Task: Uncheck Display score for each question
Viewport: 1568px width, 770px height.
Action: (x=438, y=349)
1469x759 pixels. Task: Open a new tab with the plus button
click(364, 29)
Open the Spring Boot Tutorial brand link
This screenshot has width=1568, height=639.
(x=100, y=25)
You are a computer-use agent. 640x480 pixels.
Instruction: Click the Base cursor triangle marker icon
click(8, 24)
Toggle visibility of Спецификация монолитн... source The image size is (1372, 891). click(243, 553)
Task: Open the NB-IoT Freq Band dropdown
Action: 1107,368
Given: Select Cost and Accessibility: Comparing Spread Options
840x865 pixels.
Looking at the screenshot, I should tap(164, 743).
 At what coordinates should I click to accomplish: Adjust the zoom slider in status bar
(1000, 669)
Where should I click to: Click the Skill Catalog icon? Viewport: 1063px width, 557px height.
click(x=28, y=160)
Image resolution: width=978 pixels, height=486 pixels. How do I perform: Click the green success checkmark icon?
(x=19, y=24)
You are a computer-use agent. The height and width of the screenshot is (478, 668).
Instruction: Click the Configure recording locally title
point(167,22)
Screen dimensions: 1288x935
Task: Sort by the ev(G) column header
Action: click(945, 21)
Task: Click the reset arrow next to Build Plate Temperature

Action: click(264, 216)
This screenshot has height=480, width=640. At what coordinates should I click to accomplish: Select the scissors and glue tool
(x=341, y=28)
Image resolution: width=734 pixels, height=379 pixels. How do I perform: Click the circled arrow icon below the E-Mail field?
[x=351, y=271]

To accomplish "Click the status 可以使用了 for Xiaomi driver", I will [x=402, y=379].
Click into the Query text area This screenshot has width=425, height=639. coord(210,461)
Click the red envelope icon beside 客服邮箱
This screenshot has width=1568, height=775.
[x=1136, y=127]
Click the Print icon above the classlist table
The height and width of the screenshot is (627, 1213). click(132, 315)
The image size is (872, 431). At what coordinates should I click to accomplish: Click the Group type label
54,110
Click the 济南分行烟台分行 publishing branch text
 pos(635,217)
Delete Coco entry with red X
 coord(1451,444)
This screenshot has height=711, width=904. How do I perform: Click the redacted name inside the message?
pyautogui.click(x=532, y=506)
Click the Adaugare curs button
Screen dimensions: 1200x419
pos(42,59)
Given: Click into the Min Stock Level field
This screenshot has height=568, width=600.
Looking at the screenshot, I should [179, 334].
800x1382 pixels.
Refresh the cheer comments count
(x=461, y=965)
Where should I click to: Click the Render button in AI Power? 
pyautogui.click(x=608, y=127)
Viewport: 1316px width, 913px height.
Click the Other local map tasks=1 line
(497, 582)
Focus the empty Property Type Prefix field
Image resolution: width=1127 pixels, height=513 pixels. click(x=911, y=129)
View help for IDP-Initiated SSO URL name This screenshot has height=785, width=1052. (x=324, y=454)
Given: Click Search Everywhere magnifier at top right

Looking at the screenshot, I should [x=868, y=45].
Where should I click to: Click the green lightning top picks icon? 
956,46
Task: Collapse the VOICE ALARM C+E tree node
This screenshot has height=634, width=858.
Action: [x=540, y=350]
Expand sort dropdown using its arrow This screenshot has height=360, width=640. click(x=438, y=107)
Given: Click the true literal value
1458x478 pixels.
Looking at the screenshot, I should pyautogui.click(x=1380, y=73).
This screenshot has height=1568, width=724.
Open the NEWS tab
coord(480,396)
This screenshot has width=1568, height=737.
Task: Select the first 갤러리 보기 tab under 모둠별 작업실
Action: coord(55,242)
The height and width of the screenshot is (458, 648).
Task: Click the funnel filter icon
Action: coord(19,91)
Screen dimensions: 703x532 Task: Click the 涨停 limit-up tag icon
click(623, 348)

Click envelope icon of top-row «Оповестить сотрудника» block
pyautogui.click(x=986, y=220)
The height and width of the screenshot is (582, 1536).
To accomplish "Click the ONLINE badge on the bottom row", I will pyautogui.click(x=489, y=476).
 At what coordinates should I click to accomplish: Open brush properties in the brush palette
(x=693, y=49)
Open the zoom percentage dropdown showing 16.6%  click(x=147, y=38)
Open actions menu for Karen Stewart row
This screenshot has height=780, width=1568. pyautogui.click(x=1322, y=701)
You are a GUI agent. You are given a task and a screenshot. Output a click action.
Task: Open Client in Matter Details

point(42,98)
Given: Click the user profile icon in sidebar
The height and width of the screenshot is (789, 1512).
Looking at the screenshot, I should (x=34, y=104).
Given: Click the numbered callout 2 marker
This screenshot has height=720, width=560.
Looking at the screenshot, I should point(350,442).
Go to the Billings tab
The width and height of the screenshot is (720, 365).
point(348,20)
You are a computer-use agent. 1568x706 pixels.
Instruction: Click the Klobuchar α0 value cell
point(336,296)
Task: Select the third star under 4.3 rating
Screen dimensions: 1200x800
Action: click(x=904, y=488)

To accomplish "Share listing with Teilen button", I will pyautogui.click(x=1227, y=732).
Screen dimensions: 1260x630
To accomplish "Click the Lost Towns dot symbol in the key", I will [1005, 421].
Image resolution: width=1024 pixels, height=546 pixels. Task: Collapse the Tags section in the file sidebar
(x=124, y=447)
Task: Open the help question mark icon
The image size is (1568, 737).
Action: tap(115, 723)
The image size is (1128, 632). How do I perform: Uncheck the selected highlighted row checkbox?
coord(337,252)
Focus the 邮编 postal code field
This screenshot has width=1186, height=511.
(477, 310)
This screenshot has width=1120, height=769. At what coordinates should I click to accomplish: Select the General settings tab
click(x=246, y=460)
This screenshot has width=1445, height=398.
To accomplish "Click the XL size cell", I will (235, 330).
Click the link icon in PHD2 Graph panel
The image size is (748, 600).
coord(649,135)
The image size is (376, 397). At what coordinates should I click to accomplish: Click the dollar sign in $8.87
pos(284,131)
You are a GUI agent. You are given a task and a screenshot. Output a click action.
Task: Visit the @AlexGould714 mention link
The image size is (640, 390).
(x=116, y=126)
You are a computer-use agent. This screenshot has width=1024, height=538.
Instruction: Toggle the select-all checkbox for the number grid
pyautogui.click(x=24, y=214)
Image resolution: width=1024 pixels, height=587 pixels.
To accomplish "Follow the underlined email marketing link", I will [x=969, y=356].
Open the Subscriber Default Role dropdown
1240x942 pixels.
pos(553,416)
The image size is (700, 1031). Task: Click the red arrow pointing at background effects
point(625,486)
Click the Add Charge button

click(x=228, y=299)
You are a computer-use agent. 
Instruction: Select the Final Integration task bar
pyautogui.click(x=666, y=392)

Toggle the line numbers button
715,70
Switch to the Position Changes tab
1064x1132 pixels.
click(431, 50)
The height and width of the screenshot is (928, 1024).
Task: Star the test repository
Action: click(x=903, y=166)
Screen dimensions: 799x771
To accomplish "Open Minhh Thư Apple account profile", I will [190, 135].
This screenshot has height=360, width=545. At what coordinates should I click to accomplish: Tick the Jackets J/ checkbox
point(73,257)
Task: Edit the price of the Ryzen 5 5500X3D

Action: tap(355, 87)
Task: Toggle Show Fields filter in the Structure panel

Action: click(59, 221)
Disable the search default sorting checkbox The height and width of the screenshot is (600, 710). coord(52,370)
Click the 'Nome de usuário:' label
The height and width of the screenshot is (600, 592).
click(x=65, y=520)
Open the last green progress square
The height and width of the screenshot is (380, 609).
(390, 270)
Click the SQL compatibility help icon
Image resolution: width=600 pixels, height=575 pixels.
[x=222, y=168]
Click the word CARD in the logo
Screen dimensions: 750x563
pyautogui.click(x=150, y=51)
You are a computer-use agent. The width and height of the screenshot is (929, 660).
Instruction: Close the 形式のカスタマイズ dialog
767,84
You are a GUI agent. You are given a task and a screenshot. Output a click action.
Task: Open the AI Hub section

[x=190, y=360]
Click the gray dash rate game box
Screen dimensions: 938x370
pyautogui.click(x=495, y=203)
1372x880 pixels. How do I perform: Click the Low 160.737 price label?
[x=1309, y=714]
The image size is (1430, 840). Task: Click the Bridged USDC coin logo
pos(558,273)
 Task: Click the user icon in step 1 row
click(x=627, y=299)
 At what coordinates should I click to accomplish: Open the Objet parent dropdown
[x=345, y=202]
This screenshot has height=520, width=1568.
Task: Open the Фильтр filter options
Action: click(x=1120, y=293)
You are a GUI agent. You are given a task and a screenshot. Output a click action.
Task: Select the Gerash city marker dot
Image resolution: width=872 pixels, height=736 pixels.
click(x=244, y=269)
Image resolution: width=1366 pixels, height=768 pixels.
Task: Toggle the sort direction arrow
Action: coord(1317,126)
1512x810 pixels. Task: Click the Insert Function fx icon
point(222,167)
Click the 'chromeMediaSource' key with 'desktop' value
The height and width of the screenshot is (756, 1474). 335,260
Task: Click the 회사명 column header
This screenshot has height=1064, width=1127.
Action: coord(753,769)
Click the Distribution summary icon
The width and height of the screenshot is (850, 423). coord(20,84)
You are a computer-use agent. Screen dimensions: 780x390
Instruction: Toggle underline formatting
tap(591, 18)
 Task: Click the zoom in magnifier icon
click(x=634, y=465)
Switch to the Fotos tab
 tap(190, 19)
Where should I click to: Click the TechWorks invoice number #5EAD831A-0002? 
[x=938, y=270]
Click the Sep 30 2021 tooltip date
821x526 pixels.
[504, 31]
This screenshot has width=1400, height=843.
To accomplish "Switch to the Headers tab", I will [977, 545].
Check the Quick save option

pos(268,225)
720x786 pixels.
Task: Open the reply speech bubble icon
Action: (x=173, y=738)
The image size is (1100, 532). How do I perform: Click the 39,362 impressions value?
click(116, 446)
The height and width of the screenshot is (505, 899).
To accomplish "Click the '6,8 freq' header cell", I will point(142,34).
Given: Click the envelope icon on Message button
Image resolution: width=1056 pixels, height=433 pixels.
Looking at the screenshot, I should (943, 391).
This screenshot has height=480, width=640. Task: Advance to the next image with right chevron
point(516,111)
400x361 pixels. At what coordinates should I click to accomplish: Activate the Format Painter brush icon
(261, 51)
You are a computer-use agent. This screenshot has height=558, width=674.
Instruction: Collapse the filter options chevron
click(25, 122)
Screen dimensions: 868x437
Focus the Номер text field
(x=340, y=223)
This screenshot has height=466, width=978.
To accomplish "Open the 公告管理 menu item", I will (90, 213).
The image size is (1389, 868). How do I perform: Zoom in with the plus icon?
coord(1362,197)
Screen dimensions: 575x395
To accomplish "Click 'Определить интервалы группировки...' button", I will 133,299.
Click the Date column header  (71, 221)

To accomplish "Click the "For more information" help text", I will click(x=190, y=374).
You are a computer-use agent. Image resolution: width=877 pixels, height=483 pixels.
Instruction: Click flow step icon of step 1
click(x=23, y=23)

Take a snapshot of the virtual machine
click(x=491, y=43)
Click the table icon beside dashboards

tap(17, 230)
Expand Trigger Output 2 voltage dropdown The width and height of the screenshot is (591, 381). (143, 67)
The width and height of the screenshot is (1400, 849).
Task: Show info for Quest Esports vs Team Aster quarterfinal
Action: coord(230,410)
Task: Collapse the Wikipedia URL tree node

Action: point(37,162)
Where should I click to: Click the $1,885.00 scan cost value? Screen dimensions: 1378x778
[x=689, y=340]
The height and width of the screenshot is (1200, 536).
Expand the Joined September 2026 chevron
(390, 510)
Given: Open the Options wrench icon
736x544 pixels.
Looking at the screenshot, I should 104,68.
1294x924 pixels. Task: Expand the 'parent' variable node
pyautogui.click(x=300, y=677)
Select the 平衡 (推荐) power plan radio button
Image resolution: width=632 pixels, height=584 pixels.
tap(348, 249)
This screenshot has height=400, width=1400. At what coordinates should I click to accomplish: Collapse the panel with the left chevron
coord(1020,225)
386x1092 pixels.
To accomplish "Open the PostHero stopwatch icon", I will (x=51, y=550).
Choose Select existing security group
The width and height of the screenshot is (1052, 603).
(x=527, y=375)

====================

■ Action item ■
If a line in the records above holds the string "profile", copy it out.

■ Written answer ■
Given: Click the user profile icon in sidebar
To accomplish "Open Minhh Thư Apple account profile", I will [190, 135].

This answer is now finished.